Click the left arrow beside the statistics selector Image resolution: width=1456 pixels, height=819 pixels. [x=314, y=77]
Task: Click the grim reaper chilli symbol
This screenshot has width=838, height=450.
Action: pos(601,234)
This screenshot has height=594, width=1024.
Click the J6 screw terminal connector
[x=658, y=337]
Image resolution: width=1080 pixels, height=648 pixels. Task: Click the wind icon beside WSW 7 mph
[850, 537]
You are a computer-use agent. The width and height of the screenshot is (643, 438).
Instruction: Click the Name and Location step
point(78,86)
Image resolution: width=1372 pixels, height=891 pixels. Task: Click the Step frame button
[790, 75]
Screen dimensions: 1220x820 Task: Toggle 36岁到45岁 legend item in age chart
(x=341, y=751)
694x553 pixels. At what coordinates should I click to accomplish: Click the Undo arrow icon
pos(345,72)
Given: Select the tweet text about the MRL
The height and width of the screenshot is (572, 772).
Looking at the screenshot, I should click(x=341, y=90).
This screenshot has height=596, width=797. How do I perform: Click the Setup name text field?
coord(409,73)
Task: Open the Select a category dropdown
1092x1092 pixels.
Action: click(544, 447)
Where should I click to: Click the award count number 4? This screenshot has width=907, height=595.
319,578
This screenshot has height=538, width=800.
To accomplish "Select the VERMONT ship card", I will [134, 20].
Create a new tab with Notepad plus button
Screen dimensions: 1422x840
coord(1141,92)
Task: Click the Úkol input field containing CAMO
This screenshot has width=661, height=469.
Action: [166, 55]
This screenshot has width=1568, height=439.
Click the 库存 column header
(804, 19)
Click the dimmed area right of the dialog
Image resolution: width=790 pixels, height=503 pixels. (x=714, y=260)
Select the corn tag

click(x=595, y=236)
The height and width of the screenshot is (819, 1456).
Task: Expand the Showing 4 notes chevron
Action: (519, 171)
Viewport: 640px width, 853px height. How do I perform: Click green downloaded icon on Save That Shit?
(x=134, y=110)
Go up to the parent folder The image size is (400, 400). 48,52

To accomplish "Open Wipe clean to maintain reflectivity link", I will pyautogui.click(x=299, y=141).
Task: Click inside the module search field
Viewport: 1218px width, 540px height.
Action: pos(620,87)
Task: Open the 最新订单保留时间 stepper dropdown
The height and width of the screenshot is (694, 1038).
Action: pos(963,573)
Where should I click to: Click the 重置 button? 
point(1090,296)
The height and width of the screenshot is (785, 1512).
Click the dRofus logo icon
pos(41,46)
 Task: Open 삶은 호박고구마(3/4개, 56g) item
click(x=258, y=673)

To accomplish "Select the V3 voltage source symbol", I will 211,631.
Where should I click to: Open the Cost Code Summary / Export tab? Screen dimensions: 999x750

§ Given task
Can you render every row above as a numbered list, leaving out the blank lines?

§ In response
1. Click the left arrow beside the statistics selector Image resolution: width=1456 pixels, height=819 pixels. [x=314, y=77]
2. Task: Click the grim reaper chilli symbol
3. This screenshot has width=838, height=450.
4. Action: pos(601,234)
5. This screenshot has height=594, width=1024.
6. Click the J6 screw terminal connector
7. [x=658, y=337]
8. Image resolution: width=1080 pixels, height=648 pixels. Task: Click the wind icon beside WSW 7 mph
9. [850, 537]
10. You are a computer-use agent. The width and height of the screenshot is (643, 438).
11. Instruction: Click the Name and Location step
12. point(78,86)
13. Image resolution: width=1372 pixels, height=891 pixels. Task: Click the Step frame button
14. [790, 75]
15. Screen dimensions: 1220x820 Task: Toggle 36岁到45岁 legend item in age chart
16. (x=341, y=751)
17. 694x553 pixels. At what coordinates should I click to accomplish: Click the Undo arrow icon
18. pos(345,72)
19. Given: Select the tweet text about the MRL
20. The height and width of the screenshot is (572, 772).
21. Looking at the screenshot, I should click(x=341, y=90).
22. This screenshot has height=596, width=797. How do I perform: Click the Setup name text field?
23. coord(409,73)
24. Task: Open the Select a category dropdown
25. 1092x1092 pixels.
26. Action: click(544, 447)
27. Where should I click to: Click the award count number 4? This screenshot has width=907, height=595.
28. 319,578
29. This screenshot has height=538, width=800.
30. To accomplish "Select the VERMONT ship card", I will [134, 20].
31. Create a new tab with Notepad plus button
32. Screen dimensions: 1422x840
33. coord(1141,92)
34. Task: Click the Úkol input field containing CAMO
35. This screenshot has width=661, height=469.
36. Action: [166, 55]
37. This screenshot has width=1568, height=439.
38. Click the 库存 column header
39. (804, 19)
40. Click the dimmed area right of the dialog
41. Image resolution: width=790 pixels, height=503 pixels. (x=714, y=260)
42. Select the corn tag
43. click(x=595, y=236)
44. The height and width of the screenshot is (819, 1456).
45. Task: Expand the Showing 4 notes chevron
46. Action: (519, 171)
47. Viewport: 640px width, 853px height. How do I perform: Click green downloaded icon on Save That Shit?
48. (x=134, y=110)
49. Go up to the parent folder The image size is (400, 400). 48,52
50. To accomplish "Open Wipe clean to maintain reflectivity link", I will pyautogui.click(x=299, y=141).
51. Task: Click inside the module search field
52. Viewport: 1218px width, 540px height.
53. Action: pos(620,87)
54. Task: Open the 最新订单保留时间 stepper dropdown
55. The height and width of the screenshot is (694, 1038).
56. Action: pos(963,573)
57. Where should I click to: Click the 重置 button? 
58. point(1090,296)
59. The height and width of the screenshot is (785, 1512).
60. Click the dRofus logo icon
61. pos(41,46)
62.  Task: Open 삶은 호박고구마(3/4개, 56g) item
63. click(x=258, y=673)
64. To accomplish "Select the V3 voltage source symbol", I will 211,631.
65. Where should I click to: Open the Cost Code Summary / Export tab? Screen dimensions: 999x750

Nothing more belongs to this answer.